You ran an ad and the gleaners came and raked
the ground to feed pigs, or maybe boil
into a not-quite-spoiled sauce. That was me,
gleaning in the aftermath of your season’s
end. That summer night we drank ice wine
at your mother’s house, we were sitting,
you said, on the Eastern Continental Divide.
Proudly, you dribbled a little watered-down
wine off the porch, said if you poured your glass
out the front door, it would flow to the Atlantic,
and out the back, to the Pacific. There on Ridge
Avenue above the former swamp, above
the confused river flowing backward forever
now, there on the North Shore, you weren’t
even right about which divide you grew up on—
the Saint Lawrence River Divide, not the Eastern
Continental. There are more divides than you
knew, and the one your mother still straddles
is mostly obsolete and has been since the reversal
of the Chicago River, and the wine you poured
out the front would have flowed to the Gulf
of Mexico, and out the back, to the Labrador Sea.

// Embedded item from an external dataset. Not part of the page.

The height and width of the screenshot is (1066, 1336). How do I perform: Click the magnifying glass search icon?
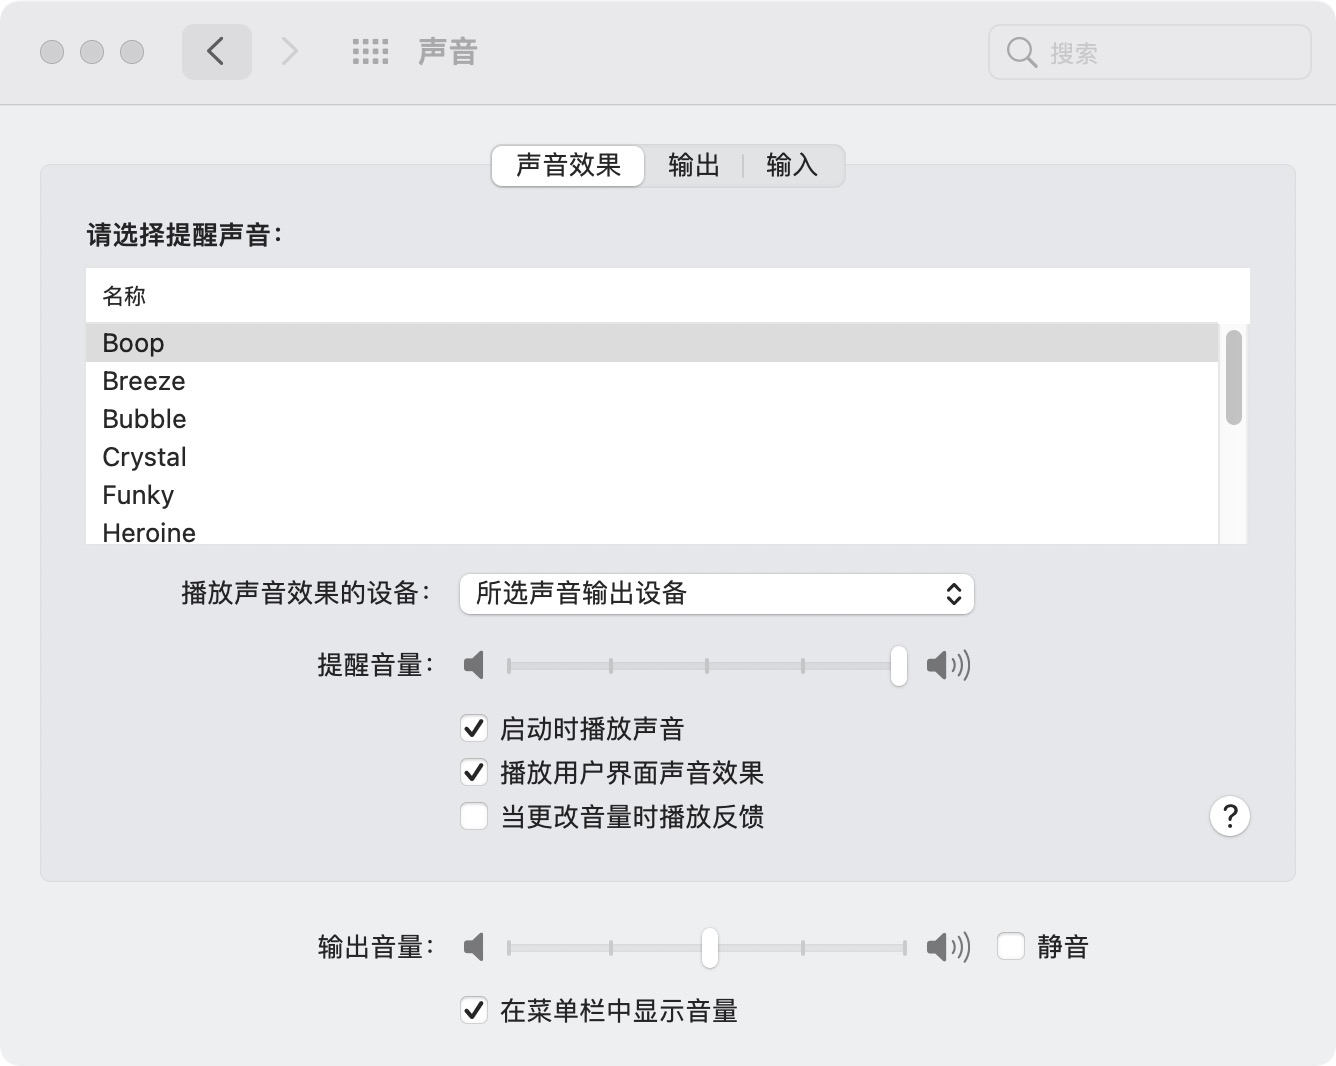click(x=1021, y=52)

One more on the long list of things that made you
special, that and having sex with John Cusack’s
little sister—I know, not Joan, the other one.
The position? Reverse cowgirl. Location?
That house on the divide, or was it at the lake,
on the dock, in plain sight? On your list
of things that made you special, that and being
what? That and being.
Photo by Peter von Bagh, used and adapted under CC.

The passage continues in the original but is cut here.